BANDA ACEH Koordinator Fraksi Pilkada Aceh Zubaidah Azwan mengatakan, meski pemilihan kepala daerah serentak di Aceh sudah memberikan hasil, tetapi pembelajaran demokrasi tidak berakhir sampai di sini. Pembelajaran demokrasi di masyarakat harus terus dilakukan demi pendewasaan politik rakyat.
Sejak awal fraksi dibentuk, ini adalah sebuah forum aksi untuk memberikan eduskasi politik dan demokrasi kepada masyarakat.
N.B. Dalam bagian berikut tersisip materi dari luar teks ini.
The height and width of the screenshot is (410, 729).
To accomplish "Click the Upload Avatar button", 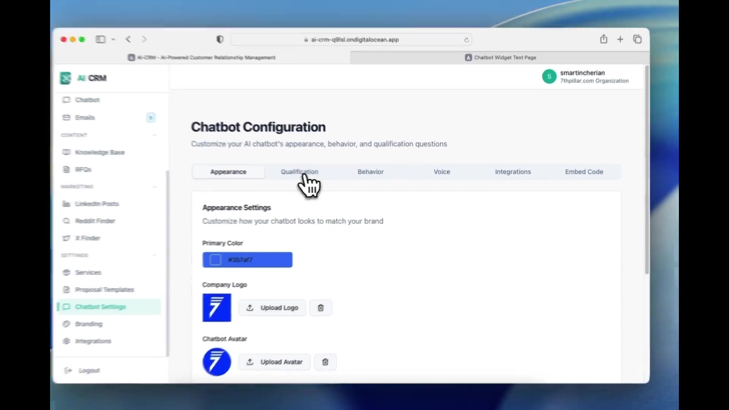I will pos(274,362).
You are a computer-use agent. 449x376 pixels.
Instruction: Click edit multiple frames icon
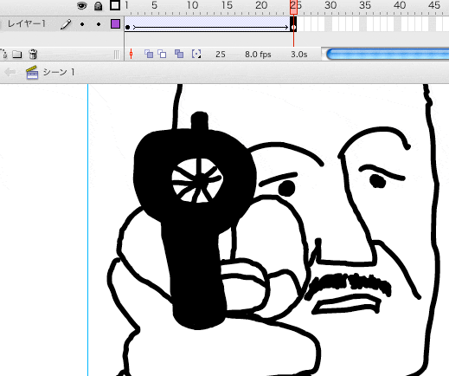(x=179, y=54)
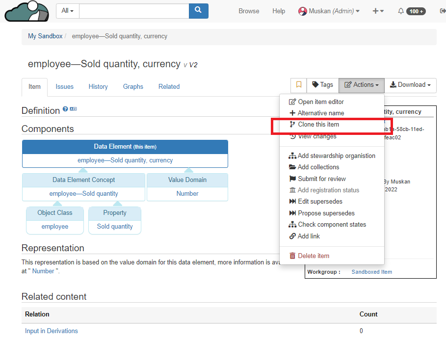Click the help icon beside Definition
Viewport: 446px width, 339px height.
tap(65, 109)
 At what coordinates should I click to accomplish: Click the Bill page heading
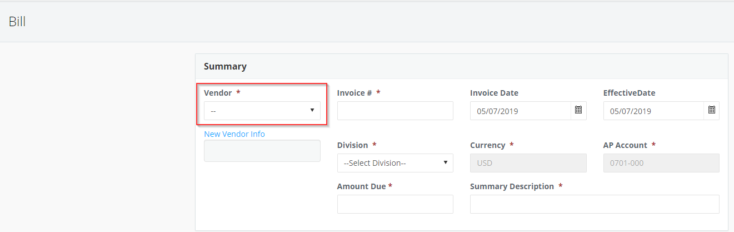point(17,22)
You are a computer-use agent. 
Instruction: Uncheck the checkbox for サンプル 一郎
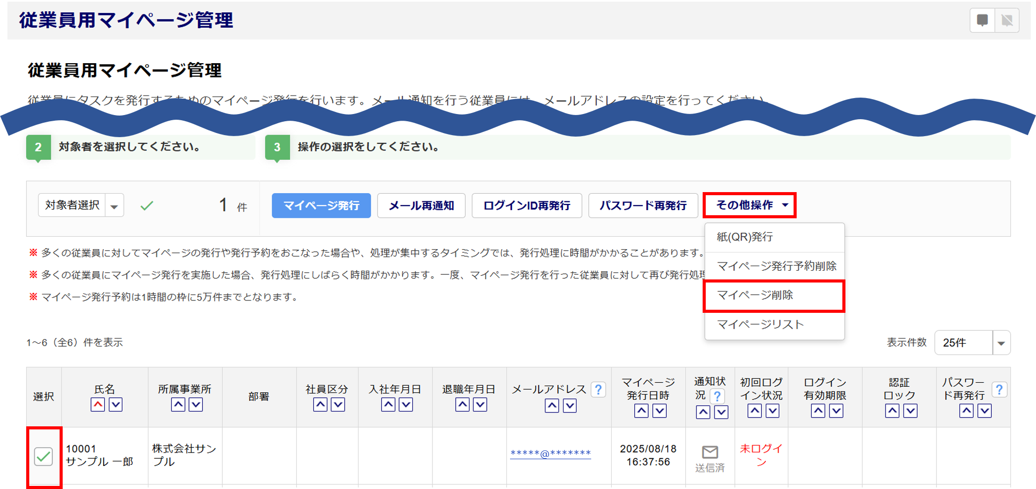pyautogui.click(x=44, y=456)
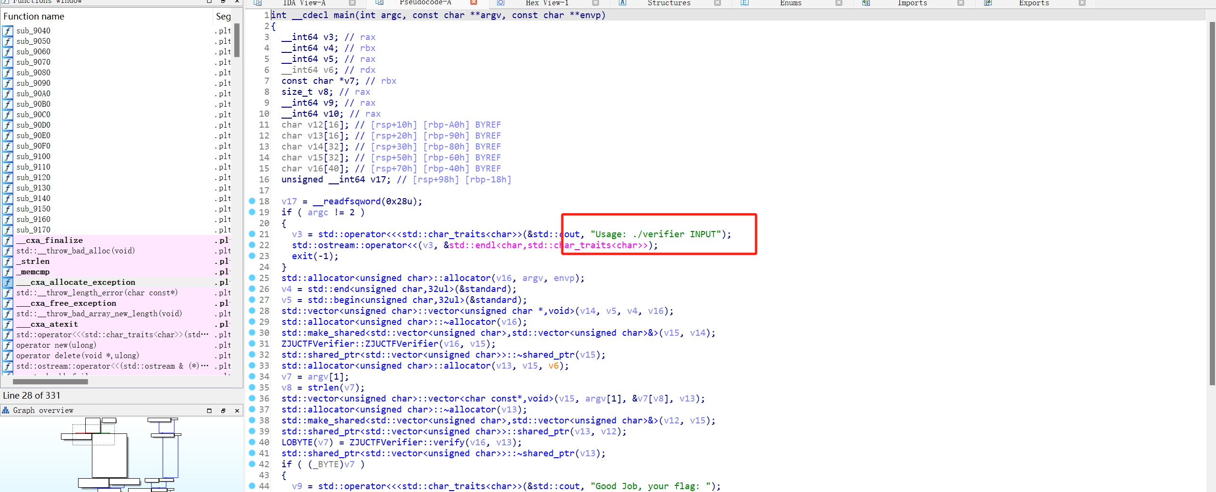Screen dimensions: 1216x492
Task: Toggle breakpoint dot on line 40
Action: (x=252, y=442)
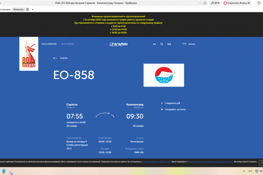Click the envelope icon beside Отправить на почту
This screenshot has width=263, height=175.
[x=162, y=109]
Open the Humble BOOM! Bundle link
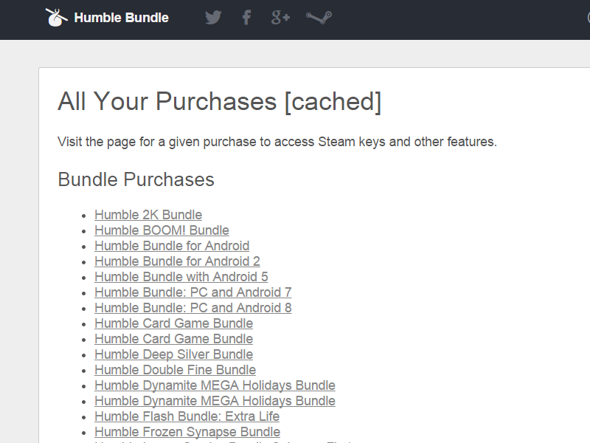590x443 pixels. (162, 230)
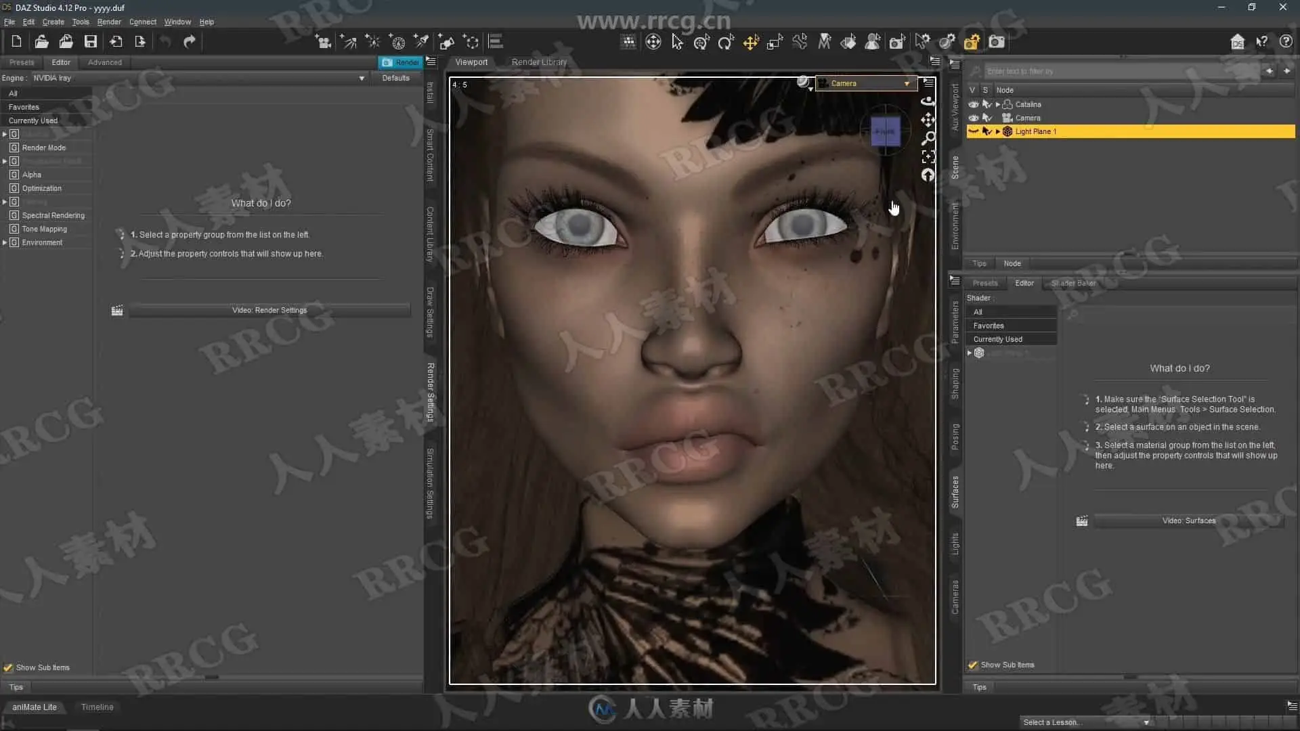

Jadi kiprahnya tidak hanya saat pilkada berlangsung saja, tapi juga seterusnya karena proses demokrasi bukan sebatas pemilihan kepala daerah, ujar Zubaidah Azwan saat memperingati setahun berkiprahnya Fraksi Pilkada Aceh, dikutiup dari siaran pers diterima portalsatu.com, Senin, 27 Februari 2017.
Ia melanjutkan, berbagai aktivitas akan terus dilakukan Fraksi Pilkada Aceh, seperti edukasi politik di masyarakat. Ia berharap semakin ke depan masyarakat di Aceh akan dewasa dalam berpolitik, sehingga proses demokrasi bisa tertanam dengan baik pemahamannya di masyarakat.
Pastinya di waktu yang akan datang Aceh harus menjadi daerah yang kedaulatan demokrasinya terbaik di Indonesia. Apalagi dengan banyak keistimewaan dan kekhususan yang disandang. Semkain modern, maka rakyat Aceh harus juga semakin dewasa dalam berdemokrasi termasuk dalam memilih kepala daerah, sehingga pemimpin yang dicari adalah yang benar-benar sesuai dengan kebutuhan rakyat, ujar perempuan yang akrab disapa Ida ini.